» What you are asked to do
An unchanged copy of every record below, without pictures, is the goal.
★ ★ ★ ★ ★ ★ ★
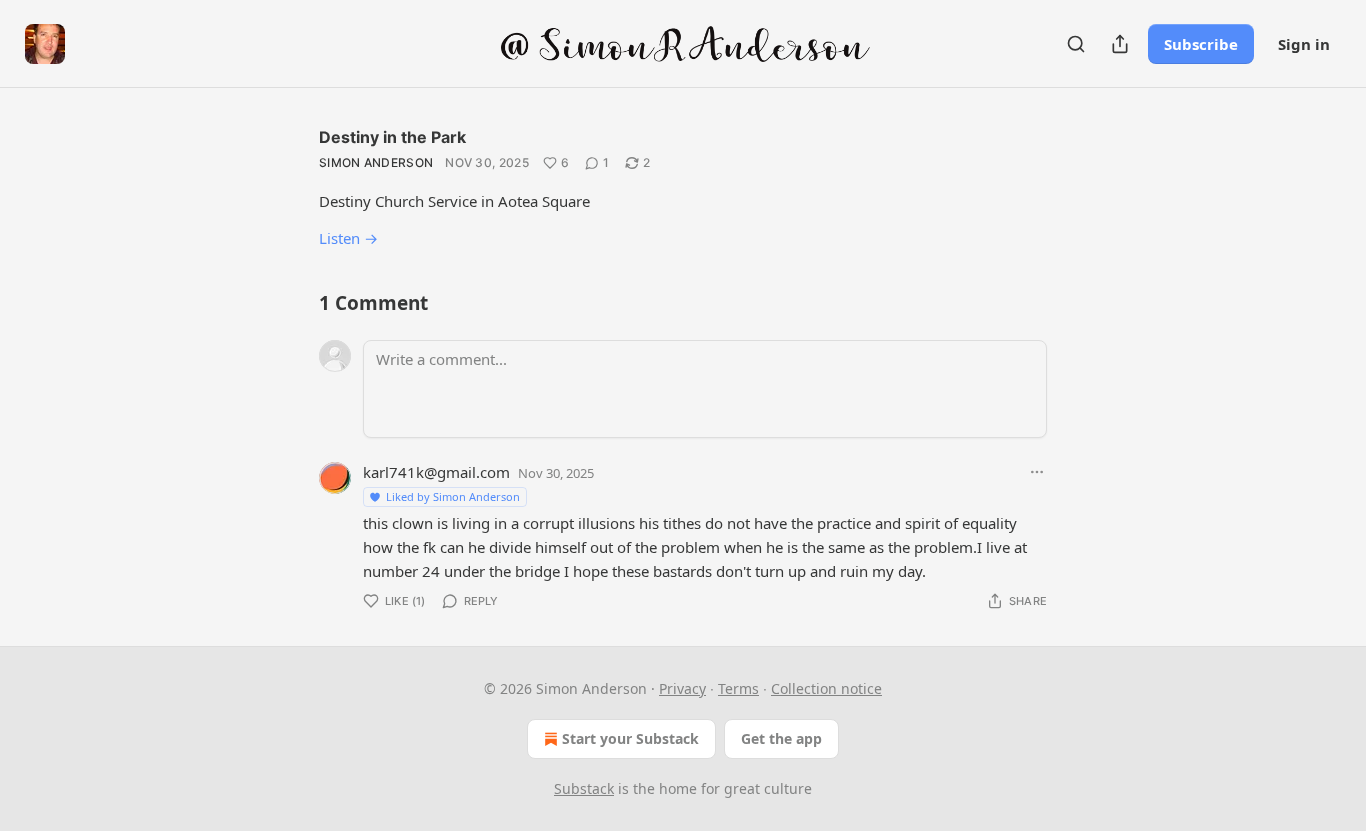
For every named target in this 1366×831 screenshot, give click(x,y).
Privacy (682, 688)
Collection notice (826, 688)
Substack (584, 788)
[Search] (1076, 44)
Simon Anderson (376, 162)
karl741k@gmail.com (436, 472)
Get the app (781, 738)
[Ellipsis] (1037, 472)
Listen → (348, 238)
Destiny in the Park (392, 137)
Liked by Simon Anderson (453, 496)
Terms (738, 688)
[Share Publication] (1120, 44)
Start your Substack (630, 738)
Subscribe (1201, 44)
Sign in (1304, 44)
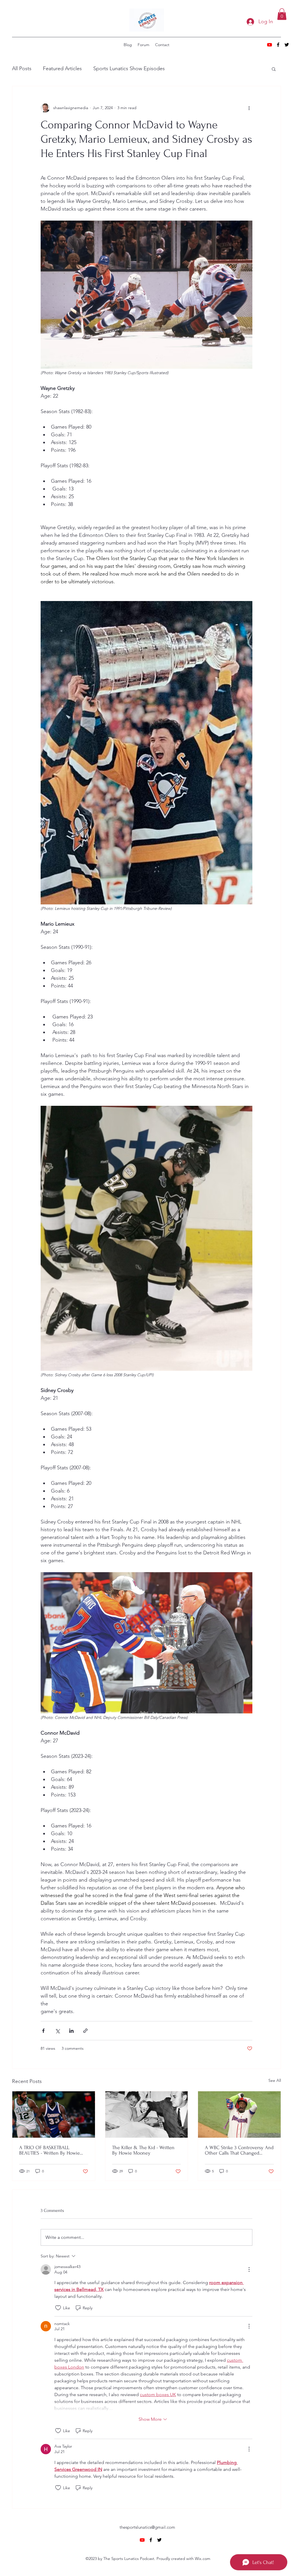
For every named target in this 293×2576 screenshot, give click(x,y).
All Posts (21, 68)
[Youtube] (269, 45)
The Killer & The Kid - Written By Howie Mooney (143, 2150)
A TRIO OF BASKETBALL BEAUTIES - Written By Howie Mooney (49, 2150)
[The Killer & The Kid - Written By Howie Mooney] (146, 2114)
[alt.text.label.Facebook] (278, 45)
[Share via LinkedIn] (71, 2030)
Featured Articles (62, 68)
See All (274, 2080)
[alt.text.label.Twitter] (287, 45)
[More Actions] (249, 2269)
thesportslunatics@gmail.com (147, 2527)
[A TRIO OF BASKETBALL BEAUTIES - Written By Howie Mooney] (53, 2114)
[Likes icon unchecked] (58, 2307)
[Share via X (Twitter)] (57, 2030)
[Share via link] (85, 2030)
★ ★ ★ ★ ★ ★ ★
» Answer section
For every named target in this 1366×831 screenshot, give click(x,y).
Privacy (682, 688)
Collection notice (826, 688)
Substack (584, 788)
[Search] (1076, 44)
Simon Anderson (376, 162)
karl741k@gmail.com (436, 472)
Get the app (781, 738)
[Ellipsis] (1037, 472)
Listen → (348, 238)
Destiny in the Park (392, 137)
Liked by Simon Anderson (453, 496)
Terms (738, 688)
[Share Publication] (1120, 44)
Start your Substack (630, 738)
Subscribe (1201, 44)
Sign in (1304, 44)
For every named target in this 293×2576 screenshot, give click(x,y).
All Posts (21, 68)
[Youtube] (269, 45)
The Killer & The Kid - Written By Howie Mooney (143, 2150)
A TRIO OF BASKETBALL BEAUTIES - Written By Howie Mooney (49, 2150)
[The Killer & The Kid - Written By Howie Mooney] (146, 2114)
[alt.text.label.Facebook] (278, 45)
[Share via LinkedIn] (71, 2030)
Featured Articles (62, 68)
See All (274, 2080)
[alt.text.label.Twitter] (287, 45)
[More Actions] (249, 2269)
thesportslunatics@gmail.com (147, 2527)
[A TRIO OF BASKETBALL BEAUTIES - Written By Howie Mooney] (53, 2114)
[Likes icon unchecked] (58, 2307)
[Share via X (Twitter)] (57, 2030)
[Share via link] (85, 2030)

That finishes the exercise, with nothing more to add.